Examples: (napkin math)

- Company being acquired has $100M in revenue, and $20M in EBITDA. Post close, they realize $20M in synergies, so they might buy the company at 20x * $40M Adjusted EBIDTA ($20M EBITDA + $20M new EBITDA from synergies)

- Company being acquired has $100M in revenue, and $20M in EBITDA. The acquirer is going to remove 100 engineers post close (100120k/yr = $12M) and therefore the new EBITDA is going to be $32M, and the company gets bought at 20x $32M EBITDA

At the end of the day, the ROI is really what matters.

It's also worth noting - most M&A does not realize the hypothesized deal value. So yes people are right to be critical, but without full details, being precise about what the true value of a company is nigh impossible.


All acquisitions are “strategic”. Even holding companies acquire assets that they believe accrue toward their strategic vision.

The EBITDA calculation is at best a sanity check for the acquirer.


> All acquisitions are “strategic”.

I'm just using industry nomenclature.

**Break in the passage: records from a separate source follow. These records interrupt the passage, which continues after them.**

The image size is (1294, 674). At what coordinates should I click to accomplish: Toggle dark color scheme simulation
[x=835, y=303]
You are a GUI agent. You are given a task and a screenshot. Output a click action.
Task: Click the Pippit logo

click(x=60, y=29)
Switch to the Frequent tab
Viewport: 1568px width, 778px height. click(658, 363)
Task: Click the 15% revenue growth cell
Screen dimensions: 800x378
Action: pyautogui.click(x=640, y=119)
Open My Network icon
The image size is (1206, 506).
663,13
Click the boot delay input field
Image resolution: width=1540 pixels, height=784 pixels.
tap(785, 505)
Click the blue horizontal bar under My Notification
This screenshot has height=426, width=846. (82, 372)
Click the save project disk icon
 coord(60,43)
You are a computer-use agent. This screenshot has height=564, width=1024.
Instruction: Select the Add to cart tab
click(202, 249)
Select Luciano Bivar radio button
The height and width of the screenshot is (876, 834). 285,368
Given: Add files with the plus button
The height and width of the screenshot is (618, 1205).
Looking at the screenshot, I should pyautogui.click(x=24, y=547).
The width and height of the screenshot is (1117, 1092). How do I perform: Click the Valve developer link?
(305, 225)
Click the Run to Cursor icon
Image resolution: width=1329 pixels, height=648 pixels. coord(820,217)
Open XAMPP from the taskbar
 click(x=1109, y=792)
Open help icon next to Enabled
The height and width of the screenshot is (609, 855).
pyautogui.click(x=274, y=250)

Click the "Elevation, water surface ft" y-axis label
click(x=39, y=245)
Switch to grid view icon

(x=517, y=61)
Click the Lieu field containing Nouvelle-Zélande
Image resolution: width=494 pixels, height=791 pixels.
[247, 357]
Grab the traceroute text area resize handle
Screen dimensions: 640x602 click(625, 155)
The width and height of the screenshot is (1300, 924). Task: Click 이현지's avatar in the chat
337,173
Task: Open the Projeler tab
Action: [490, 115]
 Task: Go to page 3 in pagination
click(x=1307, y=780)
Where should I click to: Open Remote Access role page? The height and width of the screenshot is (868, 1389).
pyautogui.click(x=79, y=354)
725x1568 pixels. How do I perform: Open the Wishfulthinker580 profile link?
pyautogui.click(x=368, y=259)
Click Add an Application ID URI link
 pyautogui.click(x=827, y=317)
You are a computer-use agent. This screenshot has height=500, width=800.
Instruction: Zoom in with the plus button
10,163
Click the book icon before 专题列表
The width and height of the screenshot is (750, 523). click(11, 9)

When people sell to a PEG, they don't say "we're selling to a strategic".


correct


I said the multiple is based on the margin of the revenue, aka, how profitable the revenue is.

Revenue is the proper starting point as it is the thing that can or can not be optimized and grown. Profitability of the revenue (now vs. future) is obviously a huge driver but it is not the right starting point.


In the formula you provided how is the number for the multiple arrived at? Is that the multiplier that will be realized at some future date based on the current rate of growth? If so what would that future date be - the next round of funding, an IPO, something else?


It depends on the margin of the revenue and the growth rate primarily


So is there a generally accepted formula for calculating that given those two inputs?


Would revenue or assets be used?

So once the accounting statements are reviewed, then most of the acquisition talk is just a discussion over a multiplier?


It all factors in but realistically with SaaS there is little in terms of fixed assets.

Most likely a lot of the additional factors for the valuation multiple calculation are going to be around efficient customer acquisition, sales cycle payback periods, and different income percentages (operating, net). X factor would be if other competitors of the acquirer are also bidding on the acquiree.


Depends on the business. Something like Zipcar or similarly asset-heavy would incorporate assets in an MnA valuation, but SaaS would not unless they're flush with valuable patents.